Lady Gemma Lively, now Gemma, Duchess of Havilocke, pursed her pretty lips thoughtfully and took a sip of ale. A ring set with a large, oval garnet winked red fire from her left hand. “Fifteen, surely. At least.”
“Fifteen what?” Bess asked.
“We are keeping count of how many times you have sighed since you sat down with us a half hour ago,” Lucy told her. “At least fifteen, we reckon.”
“Pining,” Gemma diagnosed, a disbelieving quirk to her dark brows. “And all over our arrogant, condescending tyrant of a half-brother!”
Bess nearly choked as Lucy slapped at her sister and gave her a quelling look.
“I’m not pining! It’s only that it’s strange to be back and to find myself with so little to do.”
Gemma bit her lip. “I don’t want to put you out of a job, but Flora has done so well the last few months while you were away?—”
“And she and Rohit are saving money so they can get married this year!” Bess shook her head emphatically. “No, no, of course you must keep her on. I should be glad of the help.”
Bess was happy for her sweet, young cousin, truly. And of course it was better for the inn not to rely on a single person to run the kitchen every single day of the year—sharing the workload made sense.
But the days when Flora took over the kitchen left Bess with far too much time to think.
Five Mile House was bustling, full to the brim with loyal regulars who lived in Little Kissington mingling with travelers on their way to Bath or returning to London.
In the corner by the hearth, Peter Cartwright had brought out his da’s old fiddle and was playing a lilting jig to an enthusiastic circle of clapping, stomping listeners. Bill Givens was behind the bar, having been hired on to help out now that Hal had more to do around his estate, keeping tabs on the new mining operation as well as the repairs and improvements to the tenant farms it had funded.
Most of the faces Bess saw as she gazed about the room were smiling, happy, familiar. This was her home, the place she’d lived all her life.
Why, then, did she feel so ill at ease?
Bess shifted in her seat. It was like an itch between her shoulder blades, as though her skin was a dress she had outgrown. Too small to contain the yawning crevasse that had opened up in her midsection the day Nathaniel left.
The day she broke both their hearts and sent him away.
She took in a deep breath—and held it as she realized the reason she kept sighing was to stop herself from weeping every time she thought of Nathaniel.
It will pass, she told herself grimly, swallowing down the knot in her throat. It has to.
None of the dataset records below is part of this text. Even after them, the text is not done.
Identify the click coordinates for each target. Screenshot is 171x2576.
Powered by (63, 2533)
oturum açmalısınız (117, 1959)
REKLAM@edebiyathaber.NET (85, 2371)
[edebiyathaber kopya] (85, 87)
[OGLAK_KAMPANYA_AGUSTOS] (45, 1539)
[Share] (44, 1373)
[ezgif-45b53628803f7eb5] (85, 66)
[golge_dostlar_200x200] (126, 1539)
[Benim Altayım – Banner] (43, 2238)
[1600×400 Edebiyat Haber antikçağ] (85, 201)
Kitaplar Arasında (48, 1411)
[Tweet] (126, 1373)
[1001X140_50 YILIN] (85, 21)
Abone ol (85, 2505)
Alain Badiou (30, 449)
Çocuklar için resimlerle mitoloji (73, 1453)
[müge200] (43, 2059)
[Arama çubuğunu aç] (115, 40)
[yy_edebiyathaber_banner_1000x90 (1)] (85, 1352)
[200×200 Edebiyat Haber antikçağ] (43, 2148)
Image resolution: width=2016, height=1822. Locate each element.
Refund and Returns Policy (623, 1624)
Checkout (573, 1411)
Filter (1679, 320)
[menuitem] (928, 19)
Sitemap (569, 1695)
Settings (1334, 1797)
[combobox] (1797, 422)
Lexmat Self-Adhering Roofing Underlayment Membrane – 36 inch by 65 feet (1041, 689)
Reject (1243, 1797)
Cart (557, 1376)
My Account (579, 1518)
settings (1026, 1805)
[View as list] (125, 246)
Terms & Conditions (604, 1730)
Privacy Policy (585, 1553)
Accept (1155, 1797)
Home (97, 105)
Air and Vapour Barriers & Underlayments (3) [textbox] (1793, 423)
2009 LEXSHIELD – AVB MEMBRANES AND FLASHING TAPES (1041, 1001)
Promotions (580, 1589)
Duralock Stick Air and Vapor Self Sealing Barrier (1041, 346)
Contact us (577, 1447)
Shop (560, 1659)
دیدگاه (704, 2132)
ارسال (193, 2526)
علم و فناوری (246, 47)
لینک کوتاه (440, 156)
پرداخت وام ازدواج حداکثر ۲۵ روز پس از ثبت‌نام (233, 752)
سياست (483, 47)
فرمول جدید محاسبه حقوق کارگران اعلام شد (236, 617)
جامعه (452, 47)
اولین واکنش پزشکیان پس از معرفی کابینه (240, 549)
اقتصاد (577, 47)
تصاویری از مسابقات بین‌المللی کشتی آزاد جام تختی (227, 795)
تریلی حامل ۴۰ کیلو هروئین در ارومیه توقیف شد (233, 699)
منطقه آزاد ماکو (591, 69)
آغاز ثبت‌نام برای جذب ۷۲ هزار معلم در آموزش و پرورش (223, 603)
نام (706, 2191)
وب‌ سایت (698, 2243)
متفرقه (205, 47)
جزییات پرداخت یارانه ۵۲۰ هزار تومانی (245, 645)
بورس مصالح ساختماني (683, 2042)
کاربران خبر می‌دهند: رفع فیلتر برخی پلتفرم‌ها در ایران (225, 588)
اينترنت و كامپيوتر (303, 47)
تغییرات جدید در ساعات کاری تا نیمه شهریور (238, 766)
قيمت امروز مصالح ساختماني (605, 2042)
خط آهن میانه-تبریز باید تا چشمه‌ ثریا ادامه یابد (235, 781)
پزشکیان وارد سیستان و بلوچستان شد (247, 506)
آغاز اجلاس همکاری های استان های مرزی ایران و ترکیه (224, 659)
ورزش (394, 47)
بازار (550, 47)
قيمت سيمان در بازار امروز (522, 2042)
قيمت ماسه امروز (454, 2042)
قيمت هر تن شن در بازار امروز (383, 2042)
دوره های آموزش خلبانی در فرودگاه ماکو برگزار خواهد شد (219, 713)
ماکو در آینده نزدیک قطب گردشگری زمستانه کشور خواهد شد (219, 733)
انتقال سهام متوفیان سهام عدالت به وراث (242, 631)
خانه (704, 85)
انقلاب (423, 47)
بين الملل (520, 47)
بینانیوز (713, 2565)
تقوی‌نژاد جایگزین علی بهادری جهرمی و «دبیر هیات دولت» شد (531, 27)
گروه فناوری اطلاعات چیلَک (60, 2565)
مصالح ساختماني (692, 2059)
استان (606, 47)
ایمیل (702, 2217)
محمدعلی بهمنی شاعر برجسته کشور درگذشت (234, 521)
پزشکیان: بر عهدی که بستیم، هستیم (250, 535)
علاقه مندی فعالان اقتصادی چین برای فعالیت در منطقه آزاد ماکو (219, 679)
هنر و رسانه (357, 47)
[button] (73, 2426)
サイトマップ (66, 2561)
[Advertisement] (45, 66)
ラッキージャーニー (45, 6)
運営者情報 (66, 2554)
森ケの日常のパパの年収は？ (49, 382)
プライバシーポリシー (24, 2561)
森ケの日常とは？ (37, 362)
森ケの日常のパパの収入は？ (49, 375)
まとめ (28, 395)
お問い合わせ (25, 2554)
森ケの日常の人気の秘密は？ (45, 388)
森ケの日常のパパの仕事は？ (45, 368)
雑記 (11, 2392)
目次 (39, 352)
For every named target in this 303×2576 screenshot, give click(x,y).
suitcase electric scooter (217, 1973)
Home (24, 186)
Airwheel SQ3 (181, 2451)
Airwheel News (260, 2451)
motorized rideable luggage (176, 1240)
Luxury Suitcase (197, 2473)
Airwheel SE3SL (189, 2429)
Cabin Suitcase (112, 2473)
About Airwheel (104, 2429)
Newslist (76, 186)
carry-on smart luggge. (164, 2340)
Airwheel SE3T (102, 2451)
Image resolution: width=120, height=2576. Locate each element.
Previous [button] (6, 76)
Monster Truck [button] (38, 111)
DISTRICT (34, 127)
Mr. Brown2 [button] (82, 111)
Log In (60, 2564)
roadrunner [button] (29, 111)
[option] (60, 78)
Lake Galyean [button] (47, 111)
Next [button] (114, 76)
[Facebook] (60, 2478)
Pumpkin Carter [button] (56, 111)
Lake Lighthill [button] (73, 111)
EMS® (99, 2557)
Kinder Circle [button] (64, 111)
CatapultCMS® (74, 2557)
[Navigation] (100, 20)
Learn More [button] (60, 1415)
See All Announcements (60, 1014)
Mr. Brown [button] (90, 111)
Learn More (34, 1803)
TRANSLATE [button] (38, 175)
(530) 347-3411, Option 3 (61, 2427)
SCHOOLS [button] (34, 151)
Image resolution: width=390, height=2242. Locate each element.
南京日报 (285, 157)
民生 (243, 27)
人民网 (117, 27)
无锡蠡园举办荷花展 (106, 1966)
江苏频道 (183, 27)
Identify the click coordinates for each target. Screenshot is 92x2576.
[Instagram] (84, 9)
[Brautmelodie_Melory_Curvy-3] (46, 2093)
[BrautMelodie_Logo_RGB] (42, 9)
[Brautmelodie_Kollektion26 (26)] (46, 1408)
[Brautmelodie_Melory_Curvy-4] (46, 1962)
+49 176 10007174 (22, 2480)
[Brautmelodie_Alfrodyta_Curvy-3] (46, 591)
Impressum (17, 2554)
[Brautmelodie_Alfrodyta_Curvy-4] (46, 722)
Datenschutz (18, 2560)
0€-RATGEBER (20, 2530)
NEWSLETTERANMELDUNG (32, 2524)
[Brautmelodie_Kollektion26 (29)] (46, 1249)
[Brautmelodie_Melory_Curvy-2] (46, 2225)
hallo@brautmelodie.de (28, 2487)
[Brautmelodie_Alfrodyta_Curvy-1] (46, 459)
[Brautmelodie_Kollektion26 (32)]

But as the front door of the inn flew open, she couldn’t help but turn to see who entered, her heart leaping into her throat at the quicksilver thought that it might be—but no. Of course it wasn’t.
“Hal!” Gemma cried, finishing her drink and jumping to her feet to greet her husband with a kiss that made the tables nearest the door shout and stamp their feet in boisterous approval.
Tall and strong from years of working to rebuild his crumbling estate and the farms of all the tenants who depended on him, Hal lifted his petite, curvaceous wife right off her feet and swung her round till she laughed and ordered him to put her down.
The moment her feet kissed the floor, she tugged him off to a darkened corner table for two, signaling to Bill for supper and a drink for Hal as she went.